Single by Donna Summer

from the album Another Place and Time
- B-side: "I Don't Wanna Get Hurt" (instrumental); "Dinner with Gershwin";
- Released: May 8, 1989 (UK)
- Studio: PWL (London, England)
- Genre: Eurodance; hi-NRG;
- Length: 3:27 (album version); 3:32 (remix);
- Label: Warner Bros.
- Songwriter: Stock Aitken Waterman
- Producer: Stock Aitken Waterman

Donna Summer singles chronology
| "This Time I Know It's for Real" (1989) | "I Don't Wanna Get Hurt" (1989) | "Love's About to Change My Heart" (1989) |

= I Don't Wanna Get Hurt =

1989 single by Donna Summer

"I Don't Wanna Get Hurt" is a song by American singer-songwriter Donna Summer. It was the second single from Another Place and Time and, like other tracks from the album, was produced by Stock Aitken Waterman. The song was remixed from the album version and released on May 8, 1989, by Warner Bros. Records, in several European countries.

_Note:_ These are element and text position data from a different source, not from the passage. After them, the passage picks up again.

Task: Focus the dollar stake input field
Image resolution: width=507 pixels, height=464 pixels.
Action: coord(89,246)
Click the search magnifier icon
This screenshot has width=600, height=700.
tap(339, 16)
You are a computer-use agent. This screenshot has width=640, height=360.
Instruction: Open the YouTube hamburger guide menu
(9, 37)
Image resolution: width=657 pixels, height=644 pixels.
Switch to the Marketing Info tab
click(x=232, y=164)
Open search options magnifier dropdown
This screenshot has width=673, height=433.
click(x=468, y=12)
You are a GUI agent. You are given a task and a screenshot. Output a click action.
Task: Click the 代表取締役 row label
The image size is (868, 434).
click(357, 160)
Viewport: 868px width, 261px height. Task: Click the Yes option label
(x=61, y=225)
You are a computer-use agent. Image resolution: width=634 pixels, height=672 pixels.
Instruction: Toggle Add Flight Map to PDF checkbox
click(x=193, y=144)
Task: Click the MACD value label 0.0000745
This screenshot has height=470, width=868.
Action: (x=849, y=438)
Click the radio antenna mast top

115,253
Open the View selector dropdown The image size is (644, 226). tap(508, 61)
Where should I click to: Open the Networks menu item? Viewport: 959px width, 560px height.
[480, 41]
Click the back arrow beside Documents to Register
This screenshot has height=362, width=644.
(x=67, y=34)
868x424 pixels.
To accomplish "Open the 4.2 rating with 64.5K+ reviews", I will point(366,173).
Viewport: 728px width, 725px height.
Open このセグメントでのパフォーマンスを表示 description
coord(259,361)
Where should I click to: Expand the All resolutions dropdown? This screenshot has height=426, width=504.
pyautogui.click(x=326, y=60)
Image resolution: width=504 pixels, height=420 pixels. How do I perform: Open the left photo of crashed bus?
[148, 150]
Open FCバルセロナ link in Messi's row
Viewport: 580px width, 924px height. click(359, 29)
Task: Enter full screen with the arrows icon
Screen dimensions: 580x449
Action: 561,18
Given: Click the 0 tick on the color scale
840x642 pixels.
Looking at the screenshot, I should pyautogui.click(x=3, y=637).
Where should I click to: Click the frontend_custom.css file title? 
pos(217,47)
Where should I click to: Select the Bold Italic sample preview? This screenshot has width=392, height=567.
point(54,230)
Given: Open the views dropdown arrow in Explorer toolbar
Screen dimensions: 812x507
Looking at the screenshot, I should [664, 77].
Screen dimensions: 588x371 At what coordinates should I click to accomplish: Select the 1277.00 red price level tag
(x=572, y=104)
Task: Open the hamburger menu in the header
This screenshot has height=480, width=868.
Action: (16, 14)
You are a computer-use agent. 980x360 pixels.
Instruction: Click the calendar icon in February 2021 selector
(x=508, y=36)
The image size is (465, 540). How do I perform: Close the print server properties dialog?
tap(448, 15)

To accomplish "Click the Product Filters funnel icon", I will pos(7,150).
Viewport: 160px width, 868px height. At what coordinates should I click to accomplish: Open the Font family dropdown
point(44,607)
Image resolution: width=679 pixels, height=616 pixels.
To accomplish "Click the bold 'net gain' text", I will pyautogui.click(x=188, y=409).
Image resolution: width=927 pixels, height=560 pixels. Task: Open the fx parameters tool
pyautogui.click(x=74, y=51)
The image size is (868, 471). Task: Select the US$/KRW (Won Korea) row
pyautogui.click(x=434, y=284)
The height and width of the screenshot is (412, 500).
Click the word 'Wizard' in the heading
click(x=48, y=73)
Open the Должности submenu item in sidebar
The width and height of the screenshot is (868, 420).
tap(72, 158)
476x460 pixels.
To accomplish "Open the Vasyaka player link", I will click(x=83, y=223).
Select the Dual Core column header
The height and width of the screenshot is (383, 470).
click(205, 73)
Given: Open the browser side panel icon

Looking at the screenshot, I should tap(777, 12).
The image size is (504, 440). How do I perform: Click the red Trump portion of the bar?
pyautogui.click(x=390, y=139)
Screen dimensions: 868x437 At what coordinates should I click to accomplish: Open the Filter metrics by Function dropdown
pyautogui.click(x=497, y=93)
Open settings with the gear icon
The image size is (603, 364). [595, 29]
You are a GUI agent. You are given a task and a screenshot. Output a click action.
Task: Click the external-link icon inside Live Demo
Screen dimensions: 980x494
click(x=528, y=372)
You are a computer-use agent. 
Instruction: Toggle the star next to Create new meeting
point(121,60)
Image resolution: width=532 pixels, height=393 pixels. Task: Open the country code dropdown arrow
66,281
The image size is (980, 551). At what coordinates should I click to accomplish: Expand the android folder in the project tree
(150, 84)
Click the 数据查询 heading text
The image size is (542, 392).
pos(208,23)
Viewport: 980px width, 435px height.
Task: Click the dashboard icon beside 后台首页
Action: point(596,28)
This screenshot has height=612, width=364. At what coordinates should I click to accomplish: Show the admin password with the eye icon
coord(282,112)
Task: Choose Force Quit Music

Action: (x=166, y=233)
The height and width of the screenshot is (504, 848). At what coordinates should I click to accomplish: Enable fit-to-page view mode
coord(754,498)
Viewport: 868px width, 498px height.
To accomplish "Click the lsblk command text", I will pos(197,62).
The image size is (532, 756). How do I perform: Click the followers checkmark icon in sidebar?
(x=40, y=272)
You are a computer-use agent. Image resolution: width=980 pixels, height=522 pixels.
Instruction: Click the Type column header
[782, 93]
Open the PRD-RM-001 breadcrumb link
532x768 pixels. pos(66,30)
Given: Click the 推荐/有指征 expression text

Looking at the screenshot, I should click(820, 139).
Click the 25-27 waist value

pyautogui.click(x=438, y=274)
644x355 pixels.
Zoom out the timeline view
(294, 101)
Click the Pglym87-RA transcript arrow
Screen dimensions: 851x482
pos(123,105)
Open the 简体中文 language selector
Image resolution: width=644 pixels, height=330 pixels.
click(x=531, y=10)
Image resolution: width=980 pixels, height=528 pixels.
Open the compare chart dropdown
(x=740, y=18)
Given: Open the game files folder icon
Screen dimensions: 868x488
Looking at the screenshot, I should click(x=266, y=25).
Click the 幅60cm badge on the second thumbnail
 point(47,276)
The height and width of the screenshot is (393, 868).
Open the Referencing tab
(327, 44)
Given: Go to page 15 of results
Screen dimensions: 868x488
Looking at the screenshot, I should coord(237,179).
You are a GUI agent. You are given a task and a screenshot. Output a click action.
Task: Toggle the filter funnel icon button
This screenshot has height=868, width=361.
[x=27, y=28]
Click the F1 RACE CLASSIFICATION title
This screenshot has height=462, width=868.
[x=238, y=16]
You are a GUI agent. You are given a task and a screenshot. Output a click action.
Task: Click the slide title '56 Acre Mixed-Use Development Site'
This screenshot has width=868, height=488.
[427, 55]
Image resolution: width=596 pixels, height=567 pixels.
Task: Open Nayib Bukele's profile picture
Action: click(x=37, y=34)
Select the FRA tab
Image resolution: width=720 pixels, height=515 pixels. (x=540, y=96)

It was a top ten hit in UK and the second most-successful single from the album, behind "This Time I Know It's for Real".

==Background and writing==
During recording, Summer expressed concerns that the track was not mature enough for her, and might better suit a much younger singer. However, she agreed to defer to the judgement of her writing and production team, Stock Aitken & Waterman (SAW), due to their massive international chart success at the time. She declined to film a video for the single, which went ahead without her, and confessed she found it difficult to participate in promotional duties for the track. Despite her limited involvement in promo, the song became a UK top 10 hit.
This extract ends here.